**YOUR ASSIGNMENT:**
Every entry must appear in the answer exactly as written.
"""
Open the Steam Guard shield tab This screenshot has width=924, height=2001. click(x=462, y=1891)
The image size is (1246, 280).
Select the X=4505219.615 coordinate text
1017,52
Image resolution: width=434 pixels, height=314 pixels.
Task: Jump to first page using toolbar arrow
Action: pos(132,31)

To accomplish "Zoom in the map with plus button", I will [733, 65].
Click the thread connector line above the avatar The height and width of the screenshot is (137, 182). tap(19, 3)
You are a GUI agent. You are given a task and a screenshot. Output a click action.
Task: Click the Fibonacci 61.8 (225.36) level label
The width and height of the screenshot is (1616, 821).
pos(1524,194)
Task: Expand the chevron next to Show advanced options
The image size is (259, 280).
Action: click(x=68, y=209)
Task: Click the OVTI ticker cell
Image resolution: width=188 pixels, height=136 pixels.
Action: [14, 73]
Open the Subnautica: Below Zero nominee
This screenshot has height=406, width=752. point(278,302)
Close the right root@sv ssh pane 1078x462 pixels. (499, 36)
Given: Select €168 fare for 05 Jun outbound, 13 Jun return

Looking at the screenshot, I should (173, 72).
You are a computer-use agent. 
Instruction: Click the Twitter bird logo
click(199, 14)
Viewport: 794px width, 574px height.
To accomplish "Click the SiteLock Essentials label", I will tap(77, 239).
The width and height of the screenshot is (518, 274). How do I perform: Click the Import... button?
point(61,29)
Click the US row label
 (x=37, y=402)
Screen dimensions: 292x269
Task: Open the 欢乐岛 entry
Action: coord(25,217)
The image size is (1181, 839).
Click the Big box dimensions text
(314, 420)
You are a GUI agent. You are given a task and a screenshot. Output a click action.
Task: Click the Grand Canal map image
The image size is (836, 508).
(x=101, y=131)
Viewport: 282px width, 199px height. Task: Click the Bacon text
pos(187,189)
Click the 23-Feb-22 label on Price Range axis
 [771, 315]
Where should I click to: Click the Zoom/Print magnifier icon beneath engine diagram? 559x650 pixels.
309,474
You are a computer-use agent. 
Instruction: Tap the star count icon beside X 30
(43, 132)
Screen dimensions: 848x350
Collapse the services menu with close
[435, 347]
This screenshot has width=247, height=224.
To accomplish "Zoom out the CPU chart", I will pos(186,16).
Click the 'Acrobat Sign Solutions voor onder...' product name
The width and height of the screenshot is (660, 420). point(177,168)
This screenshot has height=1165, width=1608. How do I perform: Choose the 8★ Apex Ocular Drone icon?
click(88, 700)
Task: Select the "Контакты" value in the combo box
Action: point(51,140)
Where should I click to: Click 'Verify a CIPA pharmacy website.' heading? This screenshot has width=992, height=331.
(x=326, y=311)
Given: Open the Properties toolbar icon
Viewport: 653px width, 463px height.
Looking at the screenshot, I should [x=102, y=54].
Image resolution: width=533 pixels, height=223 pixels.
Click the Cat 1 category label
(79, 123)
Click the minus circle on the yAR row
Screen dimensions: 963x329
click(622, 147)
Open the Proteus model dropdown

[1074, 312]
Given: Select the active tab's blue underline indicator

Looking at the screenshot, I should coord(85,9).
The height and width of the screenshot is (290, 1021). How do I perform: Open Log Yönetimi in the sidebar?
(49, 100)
"""
**TASK SOLUTION:**
Open the Steam Guard shield tab This screenshot has width=924, height=2001. click(x=462, y=1891)
The image size is (1246, 280).
Select the X=4505219.615 coordinate text
1017,52
Image resolution: width=434 pixels, height=314 pixels.
Task: Jump to first page using toolbar arrow
Action: pos(132,31)

To accomplish "Zoom in the map with plus button", I will [733, 65].
Click the thread connector line above the avatar The height and width of the screenshot is (137, 182). tap(19, 3)
You are a GUI agent. You are given a task and a screenshot. Output a click action.
Task: Click the Fibonacci 61.8 (225.36) level label
The width and height of the screenshot is (1616, 821).
pos(1524,194)
Task: Expand the chevron next to Show advanced options
The image size is (259, 280).
Action: click(x=68, y=209)
Task: Click the OVTI ticker cell
Image resolution: width=188 pixels, height=136 pixels.
Action: [14, 73]
Open the Subnautica: Below Zero nominee
This screenshot has height=406, width=752. point(278,302)
Close the right root@sv ssh pane 1078x462 pixels. (499, 36)
Given: Select €168 fare for 05 Jun outbound, 13 Jun return

Looking at the screenshot, I should (173, 72).
You are a computer-use agent. 
Instruction: Click the Twitter bird logo
click(199, 14)
Viewport: 794px width, 574px height.
To accomplish "Click the SiteLock Essentials label", I will tap(77, 239).
The width and height of the screenshot is (518, 274). How do I perform: Click the Import... button?
point(61,29)
Click the US row label
 (x=37, y=402)
Screen dimensions: 292x269
Task: Open the 欢乐岛 entry
Action: coord(25,217)
The image size is (1181, 839).
Click the Big box dimensions text
(314, 420)
You are a GUI agent. You are given a task and a screenshot. Output a click action.
Task: Click the Grand Canal map image
The image size is (836, 508).
(x=101, y=131)
Viewport: 282px width, 199px height. Task: Click the Bacon text
pos(187,189)
Click the 23-Feb-22 label on Price Range axis
 [771, 315]
Where should I click to: Click the Zoom/Print magnifier icon beneath engine diagram? 559x650 pixels.
309,474
You are a computer-use agent. 
Instruction: Tap the star count icon beside X 30
(43, 132)
Screen dimensions: 848x350
Collapse the services menu with close
[435, 347]
This screenshot has width=247, height=224.
To accomplish "Zoom out the CPU chart", I will pos(186,16).
Click the 'Acrobat Sign Solutions voor onder...' product name
The width and height of the screenshot is (660, 420). point(177,168)
This screenshot has height=1165, width=1608. How do I perform: Choose the 8★ Apex Ocular Drone icon?
click(88, 700)
Task: Select the "Контакты" value in the combo box
Action: point(51,140)
Where should I click to: Click 'Verify a CIPA pharmacy website.' heading? This screenshot has width=992, height=331.
(x=326, y=311)
Given: Open the Properties toolbar icon
Viewport: 653px width, 463px height.
Looking at the screenshot, I should [x=102, y=54].
Image resolution: width=533 pixels, height=223 pixels.
Click the Cat 1 category label
(79, 123)
Click the minus circle on the yAR row
Screen dimensions: 963x329
click(622, 147)
Open the Proteus model dropdown

[1074, 312]
Given: Select the active tab's blue underline indicator

Looking at the screenshot, I should coord(85,9).
The height and width of the screenshot is (290, 1021). How do I perform: Open Log Yönetimi in the sidebar?
(49, 100)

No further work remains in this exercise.